И я пошел. Жил дальше. Ожидал возмездия.
Но никаких неприятностей со стороны Симона Львовича не последовало. Подковыривал он меня, как и раньше, как всех других, случалось, ставил и двойки, но в итоге, пройдя у него полный курс русского языка и литературы, я был аттестован четверкой.
Отметка была скорее несколько завышенная, чем заниженная.
Считается, человек до гроба должен помнить своих учителей и испытывать к ним чувство живейшей благодарности. Это, наверное, справедливо: родители дают нам жизнь, учителя — первоначальное ускорение. Верно.
Но случается, меня берет сомнение: а не может ли быть, хотя бы чисто теоретически, чтобы вполне приличному, заслуживающему уважения человеку катастрофически не повезло в детстве — на учителей не повезло? Мне бы очень хотелось верить в реальность такого предположения.
Увы, кроме Симона Львовича, я почти не помню тех, кому по общепринятым нормам обязан быть благодарным по гроб жизни.
Под конец учебного года в классе, очевидно, шестом, Симон Львович привел к нам неожиданного гостя. Мы были предупреждены: гость — ученый. Профессор психологии. Симон Львович предварительно объяснил: психология занимается душевными явлениями. Мы мало что поняли, и от того нам стало еще интереснее.

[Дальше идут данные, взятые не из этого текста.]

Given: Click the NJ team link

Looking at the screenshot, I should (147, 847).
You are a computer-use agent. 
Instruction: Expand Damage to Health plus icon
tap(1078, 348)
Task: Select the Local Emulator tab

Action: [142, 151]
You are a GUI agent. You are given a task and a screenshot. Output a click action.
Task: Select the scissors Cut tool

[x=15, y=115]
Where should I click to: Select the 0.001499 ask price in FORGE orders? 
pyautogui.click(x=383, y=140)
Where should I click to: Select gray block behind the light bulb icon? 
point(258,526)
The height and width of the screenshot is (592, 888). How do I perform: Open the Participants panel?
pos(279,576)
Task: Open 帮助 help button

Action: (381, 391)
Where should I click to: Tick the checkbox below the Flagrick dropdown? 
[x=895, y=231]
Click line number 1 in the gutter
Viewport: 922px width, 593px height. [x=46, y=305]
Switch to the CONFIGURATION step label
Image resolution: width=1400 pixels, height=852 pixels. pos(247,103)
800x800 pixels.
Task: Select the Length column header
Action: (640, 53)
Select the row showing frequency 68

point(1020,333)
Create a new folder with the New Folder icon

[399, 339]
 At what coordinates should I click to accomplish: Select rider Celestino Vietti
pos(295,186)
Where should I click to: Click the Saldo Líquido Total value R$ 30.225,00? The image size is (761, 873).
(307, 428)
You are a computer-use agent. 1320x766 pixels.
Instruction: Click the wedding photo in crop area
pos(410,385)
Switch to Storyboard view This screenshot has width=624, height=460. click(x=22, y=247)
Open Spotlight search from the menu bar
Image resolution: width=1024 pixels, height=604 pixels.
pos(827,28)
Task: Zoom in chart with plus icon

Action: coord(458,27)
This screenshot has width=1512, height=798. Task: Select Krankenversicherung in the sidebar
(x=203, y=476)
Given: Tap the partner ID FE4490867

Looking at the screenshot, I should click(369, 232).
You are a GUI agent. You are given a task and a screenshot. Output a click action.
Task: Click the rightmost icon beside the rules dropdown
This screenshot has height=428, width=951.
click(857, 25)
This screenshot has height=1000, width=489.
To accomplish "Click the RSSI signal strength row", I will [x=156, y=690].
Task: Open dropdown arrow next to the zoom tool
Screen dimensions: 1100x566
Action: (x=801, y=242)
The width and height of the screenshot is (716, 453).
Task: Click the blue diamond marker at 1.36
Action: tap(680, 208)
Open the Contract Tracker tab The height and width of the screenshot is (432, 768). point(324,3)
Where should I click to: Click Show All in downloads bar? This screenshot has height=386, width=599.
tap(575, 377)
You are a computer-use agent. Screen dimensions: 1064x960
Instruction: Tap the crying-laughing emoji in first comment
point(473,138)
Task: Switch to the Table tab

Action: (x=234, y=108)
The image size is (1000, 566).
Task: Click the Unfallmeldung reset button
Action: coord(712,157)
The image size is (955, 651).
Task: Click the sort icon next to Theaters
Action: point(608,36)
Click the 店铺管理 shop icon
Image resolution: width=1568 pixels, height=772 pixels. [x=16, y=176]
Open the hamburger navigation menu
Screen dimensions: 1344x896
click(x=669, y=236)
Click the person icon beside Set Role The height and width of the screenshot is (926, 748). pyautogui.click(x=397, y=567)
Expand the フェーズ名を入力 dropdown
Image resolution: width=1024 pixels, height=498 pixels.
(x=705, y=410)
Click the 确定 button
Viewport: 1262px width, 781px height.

Гость оказался пожилым, а в наших глазах — старым. Он был громадного роста, худой-худой, будто слегка подвяленный на солнце. Лицо темное, кожа в мелких морщинах, над ушами висели белые волосы.
Внешность профессора внушала уважение и легкое опасение — а вдруг выкинет какой-нибудь фортель в духе Хоттабыча. Но ничего сверхъестественного не произошло, если не считать сверхъестественной немедленно установившуюся тишину. Даже Бесюгин не вертелся.
Гость заговорил, а мы как открыли рты, так уж не закрывали до самого конца. Он рассказывал о приемах самовоспитания, о громадных возможностях, заложенных в человеке и используемых чаще всего далеко не полностью, он говорил о бесконечном резерве душевных сил и о том, что могут совершить эти силы, если правильно ими управлять. А потом предложил:
— Сейчас, мои молодые друзья, если с вашей стороны не последует возражения, я опишу на доске ситуацию, дам четыре варианта решения — номер один, номер два и так далее. Прошу ознакомиться с ситуацией, выбрать один из вариантов решения, что покажется вам самым лучшим. Номер варианта, пожалуйста, запишите на листочке…
Собственно, это было и все. Ни фамилии, никаких других сведений профессору не требовалось — только номер решения. Наши ответы должны помочь науке в исследовании коллективных связей. Так пояснил нам гость.
Мы были окончательно сражены! Нам предлагалось послужить науке. Шутка ли?!
Тем временем профессор написал на доске четкими полупечатными буквами: Готовится 50-летие Н. Вы об этом человеке не слишком высокого мнения. Но именно Вас коллектив призывает его приветствовать и вручить юбиляру скромный общий подарок.
Возможные варианты решения:
№ 1. Вы отказываетесь, объясняя товарищам, что мешает исполнить поручение коллектива.
№ 2. Принимаете предложение, рассчитывая выразить Ваше истинное отношение к юбиляру, подчеркнув — поручение коллектива я, конечно, исполняю, но от себя честь имею заявить.
№ 3. Произносите такую речь, где все звучит благопристойно, но надо быть дураком, чтобы не понять вашего персонального отношения к юбиляру.